Eliminate incentives that reward prioritization of large pharma companies over smaller biotech companies
Even in CROs that have created dedicated biotech divisions of meaningful scale, company-wide incentives that favor larger pipelines may continue to influence trade-offs, particularly in the allocation of resources between biotech companies and established pharma clients. CROs should recognize and promote the value of building long-term relationships with biotech companies so that this value becomes engrained as a core belief shared by CRO program managers, CRAs, and account executives.

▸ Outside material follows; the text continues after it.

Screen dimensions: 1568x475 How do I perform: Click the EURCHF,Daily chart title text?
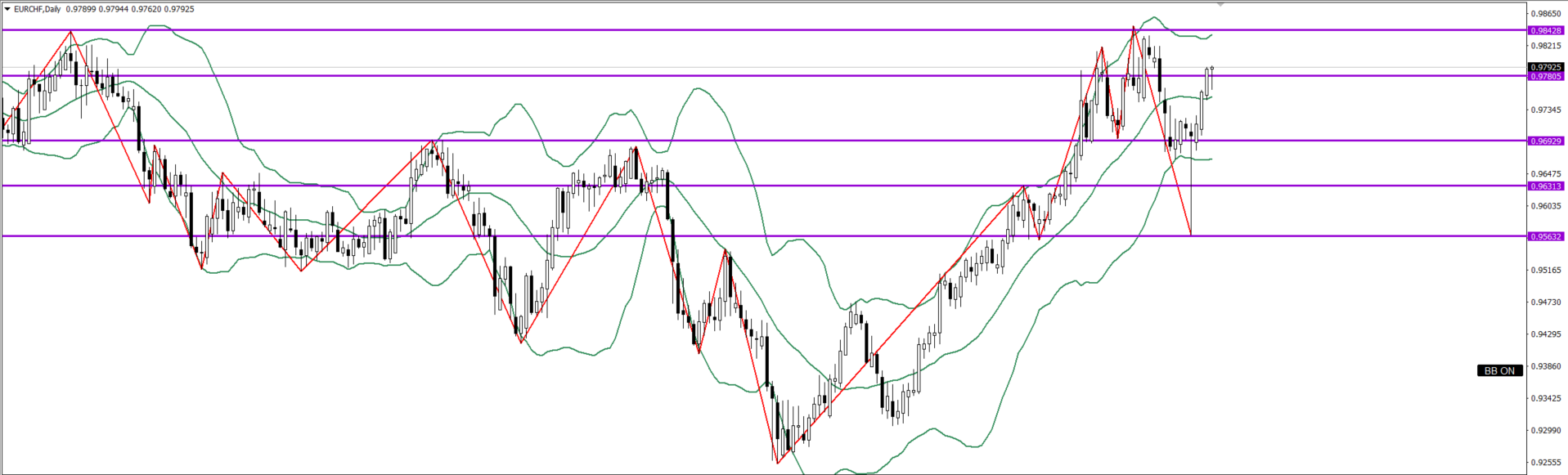click(x=38, y=9)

Focus on reliability and credibility through top-notch service
CROs can significantly increase the attention given to biotech companies’ CEOs and C-suites. Providing biotech leaders with top-tier service at all stages of the customer relationship—from the request for proposal, to program design, to final execution—shows the CRO’s commitment to building a relationship that is more than transactional and truly complements the scientific rigor of the biotech company. Besides focusing on project delivery, CROs should ensure strong communications—including digital solutions such as operational dashboards—that help the biotech company’s leadership monitor and understand the progress of its clinical programs, which are often the most valuable part of a biotech company and top of mind for its leadership.
Develop a flexible concierge-like model of clinical-development support
Biotech companies approach clinical development with a heterogeneous set of internal resources and capabilities. While some biotech companies require significant assistance with design considerations, others need CROs purely for operational support. To accommodate biotech companies’ needs, CROs can add significant value by developing a service model geared to the needs or gaps of individual biotech companies, rather than a one-size-fits-all service offering.

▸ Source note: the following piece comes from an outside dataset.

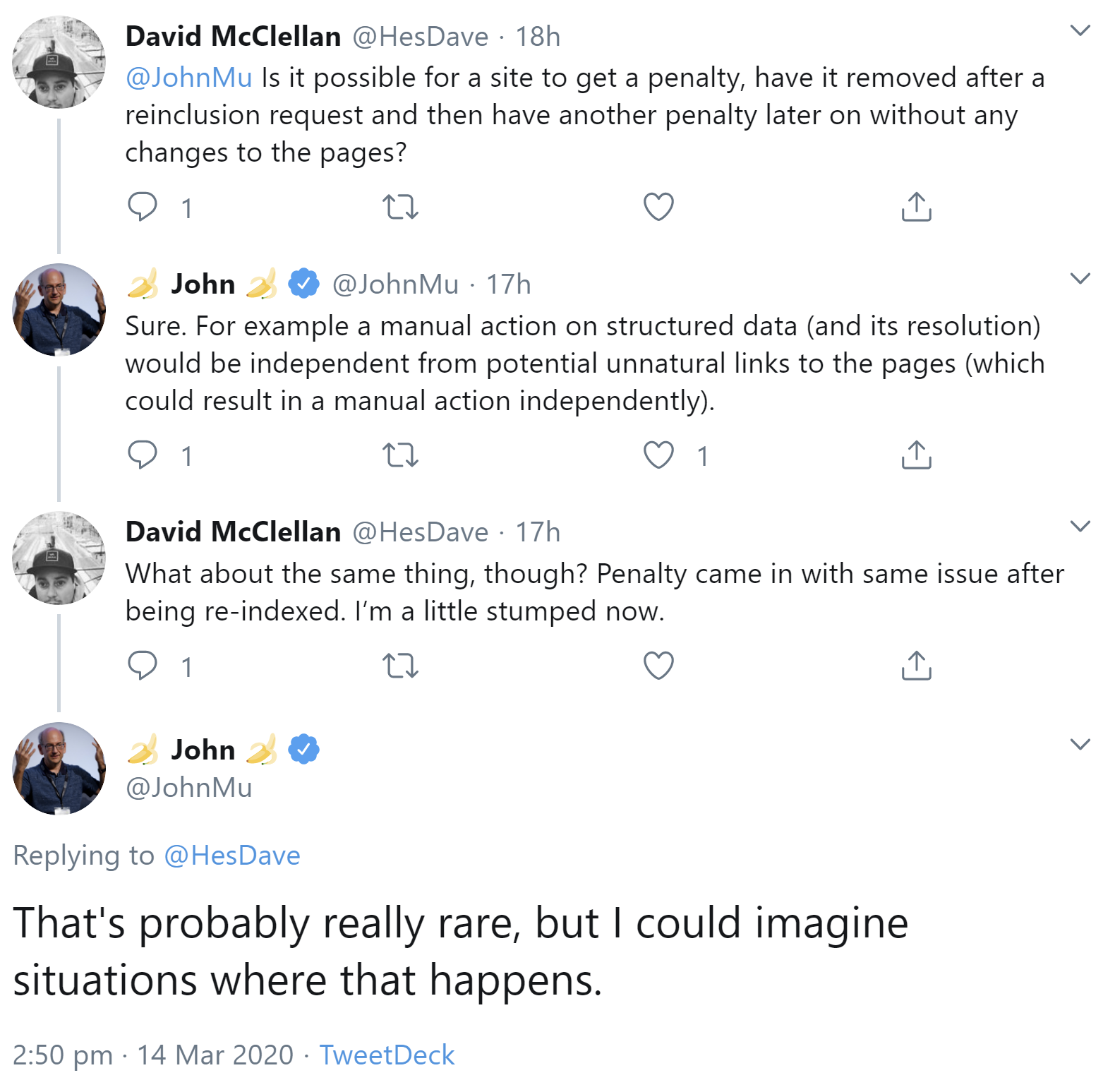Expand options menu for John's 17h tweet
The height and width of the screenshot is (1092, 1115).
coord(1080,278)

Hire and retain more high-caliber, biotech-specific clinical talent
CROs should focus on hiring top talent, including biopharma veterans, who can function as true strategic clinical-development partners to biotech CEOs and founders. A strategic approach to recruitment should position CROs as an attractive “exit” for late-career clinical-development talent—one that offers an opportunity for these seasoned professionals to influence important emerging clinical programs.
These fundamental changes won’t just affect the experience of biotech companies that work with CROs. They could also have a lasting impact on the way CROs are perceived within the industry and beyond, including with regulators, payers, and academic researchers. Perhaps a stronger partnership between CROs and biotech could lead to even safer and higher-quality drugs, as well as a richer biotech drug pipeline.
Even though biotech companies currently report a lower level of satisfaction with CROs, CROs have a chance to continue to up their game with biotech. By substantially strengthening their value proposition, they can position themselves more centrally in the future innovation of the industry, where biotech companies are a central driver. CROs that think big and focus on bringing their best to the customers that need them most have an opportunity to transform themselves from a somewhat undifferentiated but absolutely necessary service provider to an actively sought-out innovation partner.